Task objective -
Restate the entries word for word, leaving nothing out.

(Dataset items)
- - - - -
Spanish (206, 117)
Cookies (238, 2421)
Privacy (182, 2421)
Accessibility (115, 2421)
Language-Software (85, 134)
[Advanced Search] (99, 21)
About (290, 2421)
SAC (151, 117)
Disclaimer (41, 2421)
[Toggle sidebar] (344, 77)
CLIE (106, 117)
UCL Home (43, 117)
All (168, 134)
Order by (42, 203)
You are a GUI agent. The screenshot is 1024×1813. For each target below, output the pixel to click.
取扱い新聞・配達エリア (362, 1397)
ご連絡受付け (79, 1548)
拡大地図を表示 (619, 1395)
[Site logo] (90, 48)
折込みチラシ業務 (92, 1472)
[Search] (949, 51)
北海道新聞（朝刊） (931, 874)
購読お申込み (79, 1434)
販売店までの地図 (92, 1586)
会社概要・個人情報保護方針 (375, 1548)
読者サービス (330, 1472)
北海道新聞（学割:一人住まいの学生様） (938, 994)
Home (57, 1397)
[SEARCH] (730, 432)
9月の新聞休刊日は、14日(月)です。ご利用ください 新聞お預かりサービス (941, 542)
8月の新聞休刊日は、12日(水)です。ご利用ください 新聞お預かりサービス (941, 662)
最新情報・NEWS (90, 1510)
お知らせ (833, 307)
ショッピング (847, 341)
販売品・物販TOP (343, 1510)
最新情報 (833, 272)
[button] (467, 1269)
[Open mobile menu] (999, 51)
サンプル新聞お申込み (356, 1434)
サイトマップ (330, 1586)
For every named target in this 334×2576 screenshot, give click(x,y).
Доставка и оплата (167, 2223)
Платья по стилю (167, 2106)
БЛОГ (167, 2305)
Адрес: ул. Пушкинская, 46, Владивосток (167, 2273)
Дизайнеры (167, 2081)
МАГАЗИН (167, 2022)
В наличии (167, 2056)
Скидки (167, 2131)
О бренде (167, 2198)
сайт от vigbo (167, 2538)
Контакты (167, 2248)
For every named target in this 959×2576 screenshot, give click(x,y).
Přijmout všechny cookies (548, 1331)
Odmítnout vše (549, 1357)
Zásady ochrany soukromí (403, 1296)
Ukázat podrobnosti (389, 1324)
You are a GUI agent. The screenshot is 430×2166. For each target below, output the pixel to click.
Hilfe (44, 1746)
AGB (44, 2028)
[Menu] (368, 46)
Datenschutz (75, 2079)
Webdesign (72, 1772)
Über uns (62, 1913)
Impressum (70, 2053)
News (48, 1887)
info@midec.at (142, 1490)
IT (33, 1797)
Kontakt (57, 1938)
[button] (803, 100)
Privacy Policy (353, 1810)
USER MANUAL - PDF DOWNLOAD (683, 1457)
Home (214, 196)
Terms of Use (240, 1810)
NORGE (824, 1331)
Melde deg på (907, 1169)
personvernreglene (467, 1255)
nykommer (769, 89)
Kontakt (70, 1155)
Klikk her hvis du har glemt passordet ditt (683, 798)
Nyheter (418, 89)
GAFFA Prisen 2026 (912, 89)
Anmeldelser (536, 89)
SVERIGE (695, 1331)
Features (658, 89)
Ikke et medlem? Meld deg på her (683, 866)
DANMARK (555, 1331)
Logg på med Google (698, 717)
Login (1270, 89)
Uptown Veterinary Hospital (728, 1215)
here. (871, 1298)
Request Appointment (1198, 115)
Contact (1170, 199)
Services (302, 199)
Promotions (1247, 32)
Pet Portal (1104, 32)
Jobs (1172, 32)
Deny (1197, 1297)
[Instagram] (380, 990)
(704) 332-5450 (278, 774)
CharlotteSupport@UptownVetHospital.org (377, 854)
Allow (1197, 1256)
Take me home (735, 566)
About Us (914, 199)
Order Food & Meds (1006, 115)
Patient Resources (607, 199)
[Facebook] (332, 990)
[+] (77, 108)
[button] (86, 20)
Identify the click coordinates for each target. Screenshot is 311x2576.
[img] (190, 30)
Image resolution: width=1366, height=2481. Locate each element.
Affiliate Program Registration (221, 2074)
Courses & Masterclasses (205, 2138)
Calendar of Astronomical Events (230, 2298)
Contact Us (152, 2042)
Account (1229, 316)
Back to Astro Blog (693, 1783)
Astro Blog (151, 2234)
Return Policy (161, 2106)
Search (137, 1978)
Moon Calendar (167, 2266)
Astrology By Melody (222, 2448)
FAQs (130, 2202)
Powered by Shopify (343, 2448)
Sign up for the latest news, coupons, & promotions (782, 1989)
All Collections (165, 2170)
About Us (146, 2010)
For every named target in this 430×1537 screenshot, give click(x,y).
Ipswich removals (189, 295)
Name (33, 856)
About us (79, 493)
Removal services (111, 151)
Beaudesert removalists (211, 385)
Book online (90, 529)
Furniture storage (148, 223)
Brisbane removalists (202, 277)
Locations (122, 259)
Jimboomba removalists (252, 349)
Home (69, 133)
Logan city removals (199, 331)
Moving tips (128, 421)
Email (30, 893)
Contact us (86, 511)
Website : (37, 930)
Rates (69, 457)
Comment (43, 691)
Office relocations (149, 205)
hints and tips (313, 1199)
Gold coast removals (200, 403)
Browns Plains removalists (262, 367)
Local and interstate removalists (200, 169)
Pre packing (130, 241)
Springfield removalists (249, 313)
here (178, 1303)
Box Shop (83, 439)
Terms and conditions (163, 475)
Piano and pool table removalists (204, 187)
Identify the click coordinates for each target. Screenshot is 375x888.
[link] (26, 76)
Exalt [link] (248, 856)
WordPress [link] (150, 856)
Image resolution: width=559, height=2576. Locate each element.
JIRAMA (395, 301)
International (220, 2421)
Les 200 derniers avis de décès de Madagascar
- - - - -
Response area -
Spanish (206, 117)
Cookies (238, 2421)
Privacy (182, 2421)
Accessibility (115, 2421)
Language-Software (85, 134)
[Advanced Search] (99, 21)
About (290, 2421)
SAC (151, 117)
Disclaimer (41, 2421)
[Toggle sidebar] (344, 77)
CLIE (106, 117)
UCL Home (43, 117)
All (168, 134)
Order by (42, 203)
You are a GUI agent. The screenshot is 1024×1813. For each target below, output the pixel to click.
取扱い新聞・配達エリア (362, 1397)
ご連絡受付け (79, 1548)
拡大地図を表示 (619, 1395)
[Site logo] (90, 48)
折込みチラシ業務 (92, 1472)
[Search] (949, 51)
北海道新聞（朝刊） (931, 874)
購読お申込み (79, 1434)
販売店までの地図 (92, 1586)
会社概要・個人情報保護方針 (375, 1548)
読者サービス (330, 1472)
北海道新聞（学割:一人住まいの学生様） (938, 994)
Home (57, 1397)
[SEARCH] (730, 432)
9月の新聞休刊日は、14日(月)です。ご利用ください 新聞お預かりサービス (941, 542)
8月の新聞休刊日は、12日(水)です。ご利用ください 新聞お預かりサービス (941, 662)
最新情報・NEWS (90, 1510)
お知らせ (833, 307)
ショッピング (847, 341)
販売品・物販TOP (343, 1510)
最新情報 (833, 272)
[button] (467, 1269)
[Open mobile menu] (999, 51)
サンプル新聞お申込み (356, 1434)
サイトマップ (330, 1586)
For every named target in this 334×2576 screenshot, give click(x,y).
Доставка и оплата (167, 2223)
Платья по стилю (167, 2106)
БЛОГ (167, 2305)
Адрес: ул. Пушкинская, 46, Владивосток (167, 2273)
Дизайнеры (167, 2081)
МАГАЗИН (167, 2022)
В наличии (167, 2056)
Скидки (167, 2131)
О бренде (167, 2198)
сайт от vigbo (167, 2538)
Контакты (167, 2248)
For every named target in this 959×2576 screenshot, give click(x,y).
Přijmout všechny cookies (548, 1331)
Odmítnout vše (549, 1357)
Zásady ochrany soukromí (403, 1296)
Ukázat podrobnosti (389, 1324)
You are a GUI agent. The screenshot is 430×2166. For each target below, output the pixel to click.
Hilfe (44, 1746)
AGB (44, 2028)
[Menu] (368, 46)
Datenschutz (75, 2079)
Webdesign (72, 1772)
Über uns (62, 1913)
Impressum (70, 2053)
News (48, 1887)
info@midec.at (142, 1490)
IT (33, 1797)
Kontakt (57, 1938)
[button] (803, 100)
Privacy Policy (353, 1810)
USER MANUAL - PDF DOWNLOAD (683, 1457)
Home (214, 196)
Terms of Use (240, 1810)
NORGE (824, 1331)
Melde deg på (907, 1169)
personvernreglene (467, 1255)
nykommer (769, 89)
Kontakt (70, 1155)
Klikk her hvis du har glemt passordet ditt (683, 798)
Nyheter (418, 89)
GAFFA Prisen 2026 (912, 89)
Anmeldelser (536, 89)
SVERIGE (695, 1331)
Features (658, 89)
Ikke et medlem? Meld deg på her (683, 866)
DANMARK (555, 1331)
Logg på med Google (698, 717)
Login (1270, 89)
Uptown Veterinary Hospital (728, 1215)
here. (871, 1298)
Request Appointment (1198, 115)
Contact (1170, 199)
Services (302, 199)
Promotions (1247, 32)
Pet Portal (1104, 32)
Jobs (1172, 32)
Deny (1197, 1297)
[Instagram] (380, 990)
(704) 332-5450 (278, 774)
CharlotteSupport@UptownVetHospital.org (377, 854)
Allow (1197, 1256)
Take me home (735, 566)
About Us (914, 199)
Order Food & Meds (1006, 115)
Patient Resources (607, 199)
[Facebook] (332, 990)
[+] (77, 108)
[button] (86, 20)
Identify the click coordinates for each target. Screenshot is 311x2576.
[img] (190, 30)
Image resolution: width=1366, height=2481. Locate each element.
Affiliate Program Registration (221, 2074)
Courses & Masterclasses (205, 2138)
Calendar of Astronomical Events (230, 2298)
Contact Us (152, 2042)
Account (1229, 316)
Back to Astro Blog (693, 1783)
Astro Blog (151, 2234)
Return Policy (161, 2106)
Search (137, 1978)
Moon Calendar (167, 2266)
Astrology By Melody (222, 2448)
FAQs (130, 2202)
Powered by Shopify (343, 2448)
Sign up for the latest news, coupons, & promotions (782, 1989)
All Collections (165, 2170)
About Us (146, 2010)
For every named target in this 430×1537 screenshot, give click(x,y).
Ipswich removals (189, 295)
Name (33, 856)
About us (79, 493)
Removal services (111, 151)
Beaudesert removalists (211, 385)
Book online (90, 529)
Furniture storage (148, 223)
Brisbane removalists (202, 277)
Locations (122, 259)
Jimboomba removalists (252, 349)
Home (69, 133)
Logan city removals (199, 331)
Moving tips (128, 421)
Email (30, 893)
Contact us (86, 511)
Website : (37, 930)
Rates (69, 457)
Comment (43, 691)
Office relocations (149, 205)
hints and tips (313, 1199)
Gold coast removals (200, 403)
Browns Plains removalists (262, 367)
Local and interstate removalists (200, 169)
Pre packing (130, 241)
Springfield removalists (249, 313)
here (178, 1303)
Box Shop (83, 439)
Terms and conditions (163, 475)
Piano and pool table removalists (204, 187)
Identify the click coordinates for each target. Screenshot is 375x888.
[link] (26, 76)
Exalt [link] (248, 856)
WordPress [link] (150, 856)
Image resolution: width=559, height=2576. Locate each element.
JIRAMA (395, 301)
International (220, 2421)
Les 200 derniers avis de décès de Madagascar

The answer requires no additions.